** start of Records provided **

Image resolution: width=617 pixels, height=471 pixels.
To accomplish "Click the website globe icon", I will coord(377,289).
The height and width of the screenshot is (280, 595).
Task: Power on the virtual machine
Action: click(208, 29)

** end of Records provided **

* **What is needed**: Rewrite the records above, switching each "pixels" to "px" and keeping everything else the same.

* **Written reply**:
Image resolution: width=617 px, height=471 px.
To accomplish "Click the website globe icon", I will coord(377,289).
The height and width of the screenshot is (280, 595).
Task: Power on the virtual machine
Action: click(208, 29)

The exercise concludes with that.